*Problem to work on*:
When a line in the entries below contains the word "agent", copy that line.

*Provided material*:
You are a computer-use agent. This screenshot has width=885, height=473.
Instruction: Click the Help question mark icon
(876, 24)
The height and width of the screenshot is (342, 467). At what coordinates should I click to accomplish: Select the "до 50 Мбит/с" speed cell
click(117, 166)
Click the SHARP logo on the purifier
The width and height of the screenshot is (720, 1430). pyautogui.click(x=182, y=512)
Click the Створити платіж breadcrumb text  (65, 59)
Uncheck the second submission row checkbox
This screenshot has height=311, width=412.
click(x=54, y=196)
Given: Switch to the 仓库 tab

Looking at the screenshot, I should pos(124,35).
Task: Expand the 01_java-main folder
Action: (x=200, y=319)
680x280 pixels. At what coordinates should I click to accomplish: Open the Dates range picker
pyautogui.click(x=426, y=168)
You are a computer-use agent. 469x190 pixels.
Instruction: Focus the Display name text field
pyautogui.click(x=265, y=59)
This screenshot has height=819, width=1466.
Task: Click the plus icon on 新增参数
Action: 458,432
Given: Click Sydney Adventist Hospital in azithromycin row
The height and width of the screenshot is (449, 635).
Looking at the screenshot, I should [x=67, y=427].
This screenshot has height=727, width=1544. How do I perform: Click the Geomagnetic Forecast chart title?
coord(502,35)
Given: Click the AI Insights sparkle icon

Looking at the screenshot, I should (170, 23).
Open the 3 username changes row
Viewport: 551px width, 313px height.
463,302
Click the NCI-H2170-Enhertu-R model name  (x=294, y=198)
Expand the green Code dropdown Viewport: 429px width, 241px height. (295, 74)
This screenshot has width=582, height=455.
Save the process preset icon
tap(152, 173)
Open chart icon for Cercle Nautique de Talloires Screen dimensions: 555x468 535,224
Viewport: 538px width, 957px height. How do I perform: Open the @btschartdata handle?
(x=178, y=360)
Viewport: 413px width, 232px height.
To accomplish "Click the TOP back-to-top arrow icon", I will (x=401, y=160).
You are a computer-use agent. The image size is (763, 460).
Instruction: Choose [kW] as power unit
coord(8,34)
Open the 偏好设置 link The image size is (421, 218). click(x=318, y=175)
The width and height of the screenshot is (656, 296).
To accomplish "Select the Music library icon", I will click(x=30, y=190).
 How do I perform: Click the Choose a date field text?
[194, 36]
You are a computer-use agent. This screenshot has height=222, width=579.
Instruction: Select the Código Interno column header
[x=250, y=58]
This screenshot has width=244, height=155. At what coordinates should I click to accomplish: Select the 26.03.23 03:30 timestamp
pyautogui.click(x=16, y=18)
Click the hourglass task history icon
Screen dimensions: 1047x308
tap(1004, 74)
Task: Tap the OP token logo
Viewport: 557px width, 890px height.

*Exercise answer*:
You are a computer-use agent. This screenshot has width=885, height=473.
You are a computer-use agent. 469x190 pixels.
You are a computer-use agent. The image size is (763, 460).
You are a computer-use agent. This screenshot has height=222, width=579.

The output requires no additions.